(Stored data)
● ● ● ●

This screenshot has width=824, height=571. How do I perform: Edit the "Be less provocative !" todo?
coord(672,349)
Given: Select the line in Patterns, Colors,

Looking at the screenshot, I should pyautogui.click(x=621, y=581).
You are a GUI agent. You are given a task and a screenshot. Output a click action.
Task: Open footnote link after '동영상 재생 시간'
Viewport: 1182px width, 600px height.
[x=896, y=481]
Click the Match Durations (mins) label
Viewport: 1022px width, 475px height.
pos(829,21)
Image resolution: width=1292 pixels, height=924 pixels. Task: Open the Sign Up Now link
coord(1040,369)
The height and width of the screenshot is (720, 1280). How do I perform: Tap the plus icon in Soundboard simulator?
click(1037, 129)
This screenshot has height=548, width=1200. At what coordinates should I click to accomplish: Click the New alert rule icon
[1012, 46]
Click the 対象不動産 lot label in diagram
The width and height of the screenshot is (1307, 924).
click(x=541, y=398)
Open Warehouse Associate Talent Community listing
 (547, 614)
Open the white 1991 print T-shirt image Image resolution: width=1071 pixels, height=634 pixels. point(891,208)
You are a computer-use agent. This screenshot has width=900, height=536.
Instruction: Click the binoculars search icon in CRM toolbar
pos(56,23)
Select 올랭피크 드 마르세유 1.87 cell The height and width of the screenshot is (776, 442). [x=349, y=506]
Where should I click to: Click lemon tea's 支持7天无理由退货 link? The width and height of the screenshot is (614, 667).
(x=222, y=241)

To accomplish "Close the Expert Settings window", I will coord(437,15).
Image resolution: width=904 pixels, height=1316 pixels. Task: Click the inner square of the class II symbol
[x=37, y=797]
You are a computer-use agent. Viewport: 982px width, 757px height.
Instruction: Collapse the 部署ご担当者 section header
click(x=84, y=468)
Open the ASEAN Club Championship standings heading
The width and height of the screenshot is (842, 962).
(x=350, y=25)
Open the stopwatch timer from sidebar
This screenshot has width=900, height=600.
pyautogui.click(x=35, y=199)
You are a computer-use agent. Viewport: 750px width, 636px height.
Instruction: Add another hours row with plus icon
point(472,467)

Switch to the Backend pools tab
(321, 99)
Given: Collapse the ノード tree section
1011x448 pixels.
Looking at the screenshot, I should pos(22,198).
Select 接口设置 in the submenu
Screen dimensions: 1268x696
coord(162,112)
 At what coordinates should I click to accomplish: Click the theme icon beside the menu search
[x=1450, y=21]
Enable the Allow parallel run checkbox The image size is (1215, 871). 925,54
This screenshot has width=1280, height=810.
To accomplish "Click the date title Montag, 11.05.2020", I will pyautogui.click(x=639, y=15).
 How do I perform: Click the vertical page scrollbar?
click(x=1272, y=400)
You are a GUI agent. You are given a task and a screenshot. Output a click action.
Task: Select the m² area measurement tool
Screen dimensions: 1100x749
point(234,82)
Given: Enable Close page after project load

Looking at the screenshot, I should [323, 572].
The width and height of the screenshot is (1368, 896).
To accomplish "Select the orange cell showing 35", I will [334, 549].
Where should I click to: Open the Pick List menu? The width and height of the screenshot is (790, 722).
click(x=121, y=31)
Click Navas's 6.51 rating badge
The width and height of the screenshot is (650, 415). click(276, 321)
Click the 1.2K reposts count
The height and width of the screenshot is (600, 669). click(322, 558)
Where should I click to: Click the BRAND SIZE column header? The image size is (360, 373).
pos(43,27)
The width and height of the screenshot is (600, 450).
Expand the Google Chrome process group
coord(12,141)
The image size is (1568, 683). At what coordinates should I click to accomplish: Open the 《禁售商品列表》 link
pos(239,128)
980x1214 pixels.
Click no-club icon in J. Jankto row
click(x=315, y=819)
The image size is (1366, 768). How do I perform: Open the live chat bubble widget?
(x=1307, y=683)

● ● ● ●

• **Problem details**: Down to the last line, reproduce the entries above precisely.

• **Response for this exercise**:
This screenshot has width=824, height=571. How do I perform: Edit the "Be less provocative !" todo?
coord(672,349)
Given: Select the line in Patterns, Colors,

Looking at the screenshot, I should pyautogui.click(x=621, y=581).
You are a GUI agent. You are given a task and a screenshot. Output a click action.
Task: Open footnote link after '동영상 재생 시간'
Viewport: 1182px width, 600px height.
[x=896, y=481]
Click the Match Durations (mins) label
Viewport: 1022px width, 475px height.
pos(829,21)
Image resolution: width=1292 pixels, height=924 pixels. Task: Open the Sign Up Now link
coord(1040,369)
The height and width of the screenshot is (720, 1280). How do I perform: Tap the plus icon in Soundboard simulator?
click(1037, 129)
This screenshot has height=548, width=1200. At what coordinates should I click to accomplish: Click the New alert rule icon
[1012, 46]
Click the 対象不動産 lot label in diagram
The width and height of the screenshot is (1307, 924).
click(x=541, y=398)
Open Warehouse Associate Talent Community listing
 (547, 614)
Open the white 1991 print T-shirt image Image resolution: width=1071 pixels, height=634 pixels. point(891,208)
You are a computer-use agent. This screenshot has width=900, height=536.
Instruction: Click the binoculars search icon in CRM toolbar
pos(56,23)
Select 올랭피크 드 마르세유 1.87 cell The height and width of the screenshot is (776, 442). [x=349, y=506]
Where should I click to: Click lemon tea's 支持7天无理由退货 link? The width and height of the screenshot is (614, 667).
(x=222, y=241)

To accomplish "Close the Expert Settings window", I will coord(437,15).
Image resolution: width=904 pixels, height=1316 pixels. Task: Click the inner square of the class II symbol
[x=37, y=797]
You are a computer-use agent. Viewport: 982px width, 757px height.
Instruction: Collapse the 部署ご担当者 section header
click(x=84, y=468)
Open the ASEAN Club Championship standings heading
The width and height of the screenshot is (842, 962).
(x=350, y=25)
Open the stopwatch timer from sidebar
This screenshot has width=900, height=600.
pyautogui.click(x=35, y=199)
You are a computer-use agent. Viewport: 750px width, 636px height.
Instruction: Add another hours row with plus icon
point(472,467)

Switch to the Backend pools tab
(321, 99)
Given: Collapse the ノード tree section
1011x448 pixels.
Looking at the screenshot, I should pos(22,198).
Select 接口设置 in the submenu
Screen dimensions: 1268x696
coord(162,112)
 At what coordinates should I click to accomplish: Click the theme icon beside the menu search
[x=1450, y=21]
Enable the Allow parallel run checkbox The image size is (1215, 871). 925,54
This screenshot has width=1280, height=810.
To accomplish "Click the date title Montag, 11.05.2020", I will pyautogui.click(x=639, y=15).
 How do I perform: Click the vertical page scrollbar?
click(x=1272, y=400)
You are a GUI agent. You are given a task and a screenshot. Output a click action.
Task: Select the m² area measurement tool
Screen dimensions: 1100x749
point(234,82)
Given: Enable Close page after project load

Looking at the screenshot, I should [323, 572].
The width and height of the screenshot is (1368, 896).
To accomplish "Select the orange cell showing 35", I will [334, 549].
Where should I click to: Open the Pick List menu? The width and height of the screenshot is (790, 722).
click(x=121, y=31)
Click Navas's 6.51 rating badge
The width and height of the screenshot is (650, 415). click(276, 321)
Click the 1.2K reposts count
The height and width of the screenshot is (600, 669). click(322, 558)
Where should I click to: Click the BRAND SIZE column header? The image size is (360, 373).
pos(43,27)
The width and height of the screenshot is (600, 450).
Expand the Google Chrome process group
coord(12,141)
The image size is (1568, 683). At what coordinates should I click to accomplish: Open the 《禁售商品列表》 link
pos(239,128)
980x1214 pixels.
Click no-club icon in J. Jankto row
click(x=315, y=819)
The image size is (1366, 768). How do I perform: Open the live chat bubble widget?
(x=1307, y=683)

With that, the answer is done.